Jennifer became a successful social worker, ran a successful catering business, and was active in the PTA of her children’s school, but was unhappy. “My husband took me out for dinner, and he said, ‘We can either move back to Florida or move to Israel. I said ‘OK, let’s move to Israel.’” AFTER TAKING separate pilot trips to Israel, Jennifer and Michael, together with their four children, made aliyah in September 2006 to Hashmonaim. The Sterns had friends there, and the community met her criteria – the houses were spacious, and the neighborhood was mostly English-speaking. Her husband was able to keep his accounting job, spending two weeks of every month in the United States.
After devoting a few years getting the children settled and arranging their home, Jennifer decided to look for a job.
“I knew nothing. Before my job interview,” she recalls, “I called an Israeli friend and asked, ‘How do you say “abuse” and “neglect” in Hebrew?’”
Despite her lack of Hebrew-language proficiency, she was hired as a family social worker in Kiryat Sefer for the welfare system and, after taking a year off after the birth of her youngest child, was promoted to working as a social worker on behalf of children’s rights, representing the state in situations of neglect or abuse, or parental inability to provide proper care for children.
In her work, Jennifer frequently appeared in court, and wrote summaries of cases, besides meeting with police, psychologists and doctors. In the process, she became fluent in both written and spoken Hebrew. While she has never mastered a true Israeli accent, she speaks with pride of her overall command and fluency in the language.
Eventually, Stern, citing the numerous cases of sexual abuse that she had encountered in her work, felt burned-out, and decided to change direction. In 2018, she became a social worker in the pediatric department and maternity ward at Sheba Medical Center near Tel Aviv.
She traces her interest in this field to what she experienced when she gave birth to her youngest child in 2010. At the time, her newborn son was in a Jerusalem hospital’s intensive care unit for several days, and Stern says that no one from the hospital approached her to talk or ask whether she needed help. “I always said that someday I might want to work in a hospital, as a social worker.” Despite her professional successes, Jennifer says that she did not really feel like an Israeli until the abduction and murder of the three Israeli teens – Eyal Yifrah, Gil-Ad Shaer, and Naftali Fraenkel – in the summer of 2014. “When the three boys were kidnapped, they were my son’s age. One of the mothers was my teacher in Matan. In November of that same year, my son went into the army. That was my turning point, when I became a Zionist – when I finally felt like an Israeli living in Israel, and not an American living in Israel. I finally felt that this was my country and I was part of it.” When comparing the Israel of 1993, which she experienced as a newlywed, to the Israel of 2020, Jennifer says, “It’s a whole different world – the fact that you can get American products, [that] you can buy things in bulk.

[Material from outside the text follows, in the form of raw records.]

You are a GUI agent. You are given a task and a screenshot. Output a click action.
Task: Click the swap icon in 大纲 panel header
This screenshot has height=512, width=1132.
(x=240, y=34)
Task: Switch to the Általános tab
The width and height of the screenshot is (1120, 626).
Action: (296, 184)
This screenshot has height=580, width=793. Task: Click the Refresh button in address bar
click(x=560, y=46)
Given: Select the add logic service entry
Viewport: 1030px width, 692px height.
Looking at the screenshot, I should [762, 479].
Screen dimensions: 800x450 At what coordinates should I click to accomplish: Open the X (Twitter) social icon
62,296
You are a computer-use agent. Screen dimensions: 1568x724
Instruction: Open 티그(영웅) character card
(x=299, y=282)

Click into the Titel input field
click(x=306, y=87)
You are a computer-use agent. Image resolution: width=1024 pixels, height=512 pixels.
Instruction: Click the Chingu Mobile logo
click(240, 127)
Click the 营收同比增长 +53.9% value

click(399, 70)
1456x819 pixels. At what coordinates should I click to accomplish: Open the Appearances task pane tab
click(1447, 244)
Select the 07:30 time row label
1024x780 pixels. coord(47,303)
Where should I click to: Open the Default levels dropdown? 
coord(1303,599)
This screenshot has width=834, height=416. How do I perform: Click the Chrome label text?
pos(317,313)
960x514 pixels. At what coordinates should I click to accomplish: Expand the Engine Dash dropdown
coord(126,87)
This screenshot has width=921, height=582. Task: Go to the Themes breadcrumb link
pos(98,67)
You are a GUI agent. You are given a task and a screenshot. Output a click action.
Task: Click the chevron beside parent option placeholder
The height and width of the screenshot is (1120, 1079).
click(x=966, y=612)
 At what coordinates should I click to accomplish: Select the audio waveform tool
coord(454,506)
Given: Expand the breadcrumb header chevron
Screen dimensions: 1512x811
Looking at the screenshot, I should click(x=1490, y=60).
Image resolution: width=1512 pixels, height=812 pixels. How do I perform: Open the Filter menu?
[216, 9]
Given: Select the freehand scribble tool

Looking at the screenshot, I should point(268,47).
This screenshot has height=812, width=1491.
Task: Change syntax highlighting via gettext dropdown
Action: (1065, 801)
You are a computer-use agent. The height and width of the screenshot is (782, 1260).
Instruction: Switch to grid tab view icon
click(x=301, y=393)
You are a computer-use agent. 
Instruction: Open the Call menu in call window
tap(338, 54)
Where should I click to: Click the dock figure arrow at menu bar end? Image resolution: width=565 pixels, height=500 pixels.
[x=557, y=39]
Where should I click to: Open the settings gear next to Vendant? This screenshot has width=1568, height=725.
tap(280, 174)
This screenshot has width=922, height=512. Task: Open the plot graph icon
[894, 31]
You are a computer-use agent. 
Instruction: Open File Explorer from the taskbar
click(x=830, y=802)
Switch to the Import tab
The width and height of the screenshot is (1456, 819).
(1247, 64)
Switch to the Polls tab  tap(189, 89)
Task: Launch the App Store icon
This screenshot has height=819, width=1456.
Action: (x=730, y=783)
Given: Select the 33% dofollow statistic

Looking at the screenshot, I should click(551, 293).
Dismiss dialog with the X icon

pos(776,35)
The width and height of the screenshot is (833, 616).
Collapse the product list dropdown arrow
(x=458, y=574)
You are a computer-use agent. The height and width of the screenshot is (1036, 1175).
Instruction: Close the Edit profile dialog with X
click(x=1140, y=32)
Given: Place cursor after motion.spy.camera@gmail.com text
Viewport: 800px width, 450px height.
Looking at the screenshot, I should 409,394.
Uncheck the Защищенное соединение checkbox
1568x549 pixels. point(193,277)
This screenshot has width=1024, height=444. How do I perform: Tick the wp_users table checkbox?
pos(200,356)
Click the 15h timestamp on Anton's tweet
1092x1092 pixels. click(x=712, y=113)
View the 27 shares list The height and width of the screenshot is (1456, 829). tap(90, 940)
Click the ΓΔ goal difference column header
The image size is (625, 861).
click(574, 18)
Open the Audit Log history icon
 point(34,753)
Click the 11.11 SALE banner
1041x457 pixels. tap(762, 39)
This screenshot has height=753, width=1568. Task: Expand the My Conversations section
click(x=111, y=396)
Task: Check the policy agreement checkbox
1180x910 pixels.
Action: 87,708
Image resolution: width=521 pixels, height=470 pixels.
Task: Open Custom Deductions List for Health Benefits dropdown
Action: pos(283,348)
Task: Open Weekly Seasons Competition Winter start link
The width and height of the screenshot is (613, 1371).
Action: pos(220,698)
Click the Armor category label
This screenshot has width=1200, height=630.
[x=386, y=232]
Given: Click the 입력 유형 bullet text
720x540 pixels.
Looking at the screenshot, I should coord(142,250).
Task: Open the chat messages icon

Osher Ad is my happy place. The roads are so much better, and people are wearing deodorant now. It’s become like a Western culture.” Husband Michael now works from home and no longer flies to the US. The Sterns’ five children are well integrated into Israeli society, and Jennifer, amused, notes that their youngest son speaks English with an Israeli accent.
She dislikes Israeli pushiness, longs for an American Sunday and jokes that “not having Target is a tremendous handicap,” but for Jennifer Stern, whose impetus for aliyah came from her feelings of alienation in Long Island, Israel is home.